## TEXTE SUPPORT
---------------

Bien sûr, dans la vraie vie, ce n'est pas tout à fait vrai. Par
exemple, les motivations des parents opposés à la levée de
l'anonymat, quelque soit leur orientation sexuelle, sont très largement
similaires : peur de la chute des dons, peur de se voir trahi-e par ses propres enfants (particulièrement dans le cas du parent non-biologique), peur de se voir perturbé-e dans la vision de sa propre famille...
Seule l'expression de ces sentiments diffèrent, suivant le type de
famille : les hétéros gardent autant que possible le secret sur la
conception de leurs enfants, parce qu'ils peuvent se permettre cette
fiction, tandis que les FMLR, incapables de garder le secret,
minimisent l'importance de la biologie.
De façon plus importante encore, prétendre que, sous prétexte que
les homosexuels auraient intrinsèquement une idéologie différente
de celle des hétéros, la critiquer relèverait de l'homophobie, ce
n'est pas un argument recevable dans le cadre d'une démocratie à
l'occidentale (et encore moins dans le modèle universaliste à la
française). Cela permet de se rendre compte où s'arrête l'égalitarisme et où commence le relativisme ou le communautarisme (le vrai, et non le fantasmé).
D'autre part, on
trouve l'idée que la présence d'un homme dans les familles
hétéro-parentales qui ont recours à la PMA protégerait
intrinsèquement mieux celles-ci, d'un point de vue politique. Elles
vont jusqu'à imaginer des scénarios alambiqués dans lesquels les enfants des lesbiennes seraient placés sous l'autorité parentale d'un type qu'ils n'ont jamais connu au nom de leur droit d'avoir un père et une mère. En plus de totalement méconnaître les opinions
de la droite et de l'extrême-droite françaises réelles sur la
question de l'accès aux origines (en pratique, ces dernières sont
souvent beaucoup plus « pro-donneurs » ou « pro-secret parental » que les FMLR ne se
l'imaginent), ce projet serait à la fois impossible à mettre en
place, contre-productif et probablement même inconstitutionnel.

---------------

## CONTENU DES DONNÉES
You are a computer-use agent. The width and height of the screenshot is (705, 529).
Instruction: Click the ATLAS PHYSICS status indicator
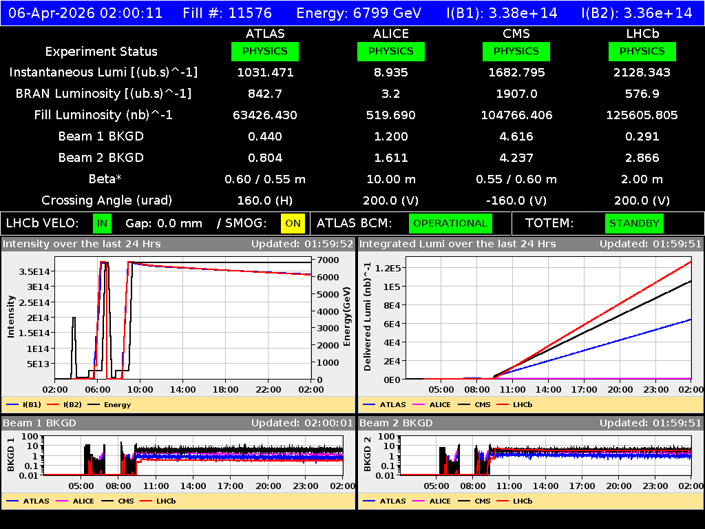click(x=265, y=51)
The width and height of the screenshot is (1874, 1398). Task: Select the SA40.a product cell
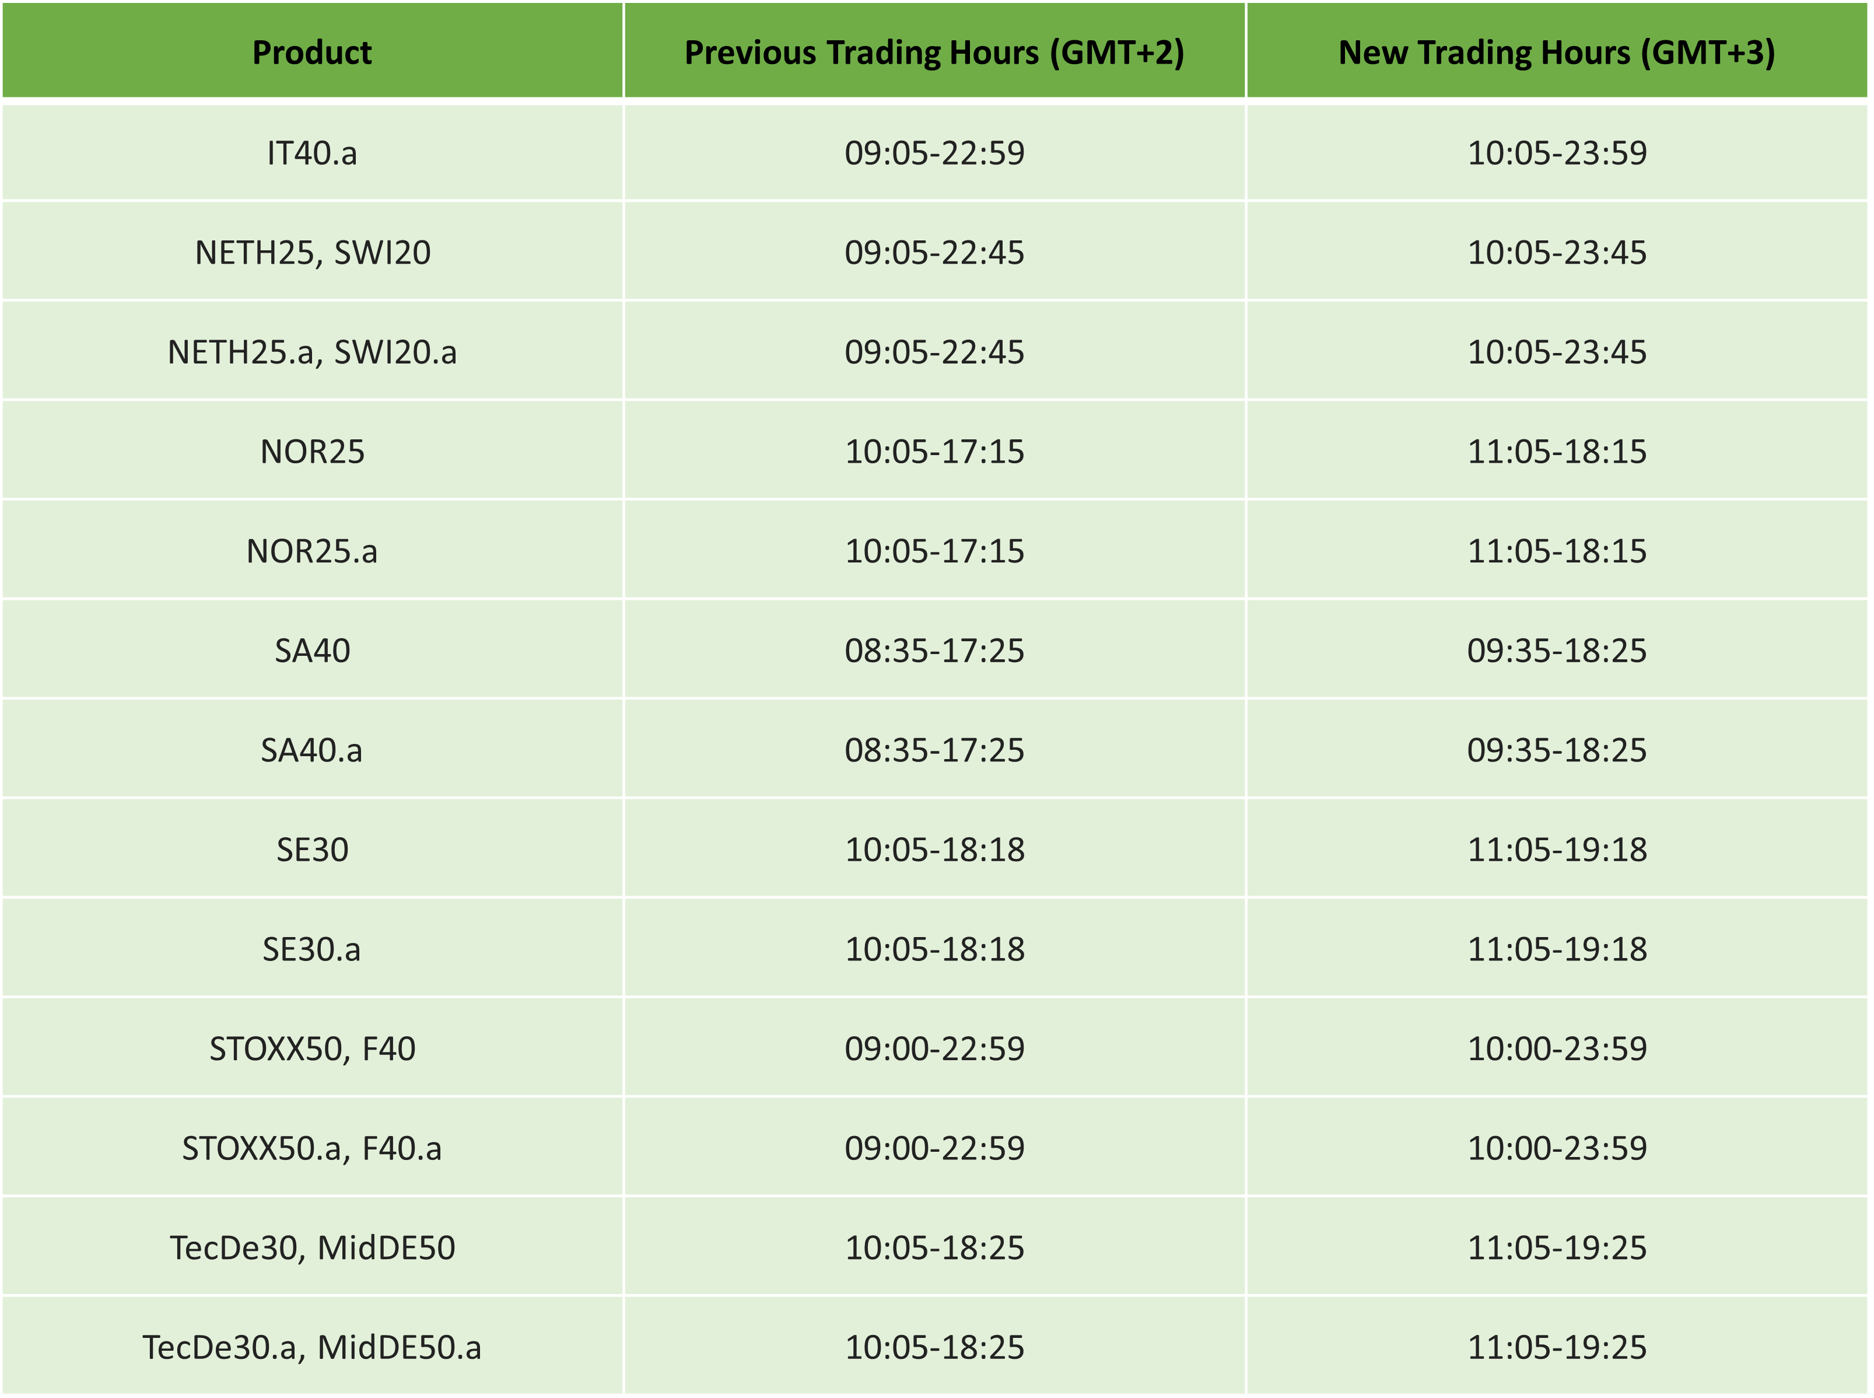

---------------

## CONSIGNE 1
D'après le texte support, que font les FMLR, puisqu'elles sont incapables de garder le secret ?
## CONSIGNE 2
Renvoyez tel quel le passage du texte support qui s'ouvre sur les mots contenant « Bien sûr, dans » et se ferme sur « sa propre famille... ».

## RÉPONSE FINALE 1
Les FMLR minimisent l'importance de la biologie.

## RÉPONSE FINALE 2
Bien sûr, dans la vraie vie, ce n'est pas tout à fait vrai. Par
exemple, les motivations des parents opposés à la levée de
l'anonymat, quelque soit leur orientation sexuelle, sont très largement
similaires : peur de la chute des dons, peur de se voir trahi-e par ses propres enfants (particulièrement dans le cas du parent non-biologique), peur de se voir perturbé-e dans la vision de sa propre famille...